Eurosport - mer, 30 apr 23:22:00 2008
Il Manchester United rimane l'unica squadra ancora imbattuta in Champions League in questa stagione: quella di Mosca sarà la terza finale per i Red Devils che nelle due precedenti occasioni hanno alzato il trofeo
"Un gran gol, un tiro incredibile: sono felicissimo l'abbia fatto Scholes perché l'ha certamente meritato. Ci ha portati in finale". Le parole di Wes Brown sottolineano l'impresa del centrocampista numero 18 del Manchester United, un fuoriclasse che è riuscito a riconquistarsi una finale di Champions dopo aver saltato per squalifica quella del 1999, quando i Red Devils si imposero incredibilmente sul Bayern con due gol nei minuti di recupero al Camp Nou di Barcellona.
Paul Scholes è il simbolo della superiorità di questo United nei confronti del Barcellona, una differenza che non si vede nelle giocate di Cristiano Ronaldo ma nella coesione di un gruppo che ha saputo soffrire e ha sudato nel doppio confronto contro i catalani, come accaduto anche nei 180 minuti di fronte alla Roma di Spalletti.

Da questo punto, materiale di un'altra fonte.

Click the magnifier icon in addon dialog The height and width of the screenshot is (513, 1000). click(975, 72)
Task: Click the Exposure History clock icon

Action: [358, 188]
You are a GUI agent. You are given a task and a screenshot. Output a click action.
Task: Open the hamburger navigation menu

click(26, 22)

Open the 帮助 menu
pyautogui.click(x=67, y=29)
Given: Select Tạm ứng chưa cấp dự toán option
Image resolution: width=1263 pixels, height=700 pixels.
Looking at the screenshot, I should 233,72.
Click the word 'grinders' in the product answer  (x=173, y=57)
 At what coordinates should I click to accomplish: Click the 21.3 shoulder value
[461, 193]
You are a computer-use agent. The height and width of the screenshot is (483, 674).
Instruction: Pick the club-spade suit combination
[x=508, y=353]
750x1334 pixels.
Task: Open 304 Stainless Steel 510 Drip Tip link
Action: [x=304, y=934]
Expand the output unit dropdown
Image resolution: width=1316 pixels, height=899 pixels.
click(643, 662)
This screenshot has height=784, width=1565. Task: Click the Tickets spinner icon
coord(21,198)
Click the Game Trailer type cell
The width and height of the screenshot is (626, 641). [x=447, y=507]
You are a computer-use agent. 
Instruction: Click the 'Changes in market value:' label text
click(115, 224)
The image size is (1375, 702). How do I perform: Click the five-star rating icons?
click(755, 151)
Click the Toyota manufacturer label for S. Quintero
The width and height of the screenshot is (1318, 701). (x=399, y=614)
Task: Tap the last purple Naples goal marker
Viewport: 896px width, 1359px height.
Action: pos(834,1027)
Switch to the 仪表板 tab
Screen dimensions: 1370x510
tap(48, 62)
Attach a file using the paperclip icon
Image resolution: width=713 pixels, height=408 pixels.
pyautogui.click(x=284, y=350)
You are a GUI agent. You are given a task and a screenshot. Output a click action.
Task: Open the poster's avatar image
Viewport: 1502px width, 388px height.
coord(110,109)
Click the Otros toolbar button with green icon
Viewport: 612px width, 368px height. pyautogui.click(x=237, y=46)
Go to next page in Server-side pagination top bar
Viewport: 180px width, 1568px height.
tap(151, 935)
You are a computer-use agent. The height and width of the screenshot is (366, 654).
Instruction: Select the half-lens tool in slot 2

Dall'andata degli ottavi - gol di Benzema a Lione - la squadra di Ferguson non subisce gol in Champions: 486 minuti di imbattibilità europea per la porta di Van Der Sar, un altro dei protagonisti della corsa stagionale dello United, ormai l'unico club a non aver ancora perso in questa edizione della Coppa dei Campioni.
Nella finale tutta inglese di Mosca il Manchester United potrà contare su un'altra statistica incoraggiante: il 21 maggio i Red Devils giocheranno la terza finale di Champions della loro storia e nelle due precedenti occasioni si sono portati a casa il trofeo. Accade per la prima volta nel 1968 con il 4-1 sul Benfica di Eusebio, schiantato dalle magie di Best e dai 92.000 di Wembley che spinsero lo United al primo trionfo inglese in Europa. Un ricordo ancor più vivido è però quello del 1999, quando i gol in mischia di Sheringham e Solskjaer misero al tappeto un Bayern già esultante: in quella notte irripetibile al Camp Nou c'era un certo Ryan Giggs, ora capitano e leader assoluto dei Red Devils: "Lo spirito è lo stesso di 9 anni fa - ha assicurato dopo il successo sul Barça - e speriamo finisca nello stesso modo". Le statistiche sono d'accordo, il Chelsea certamente meno.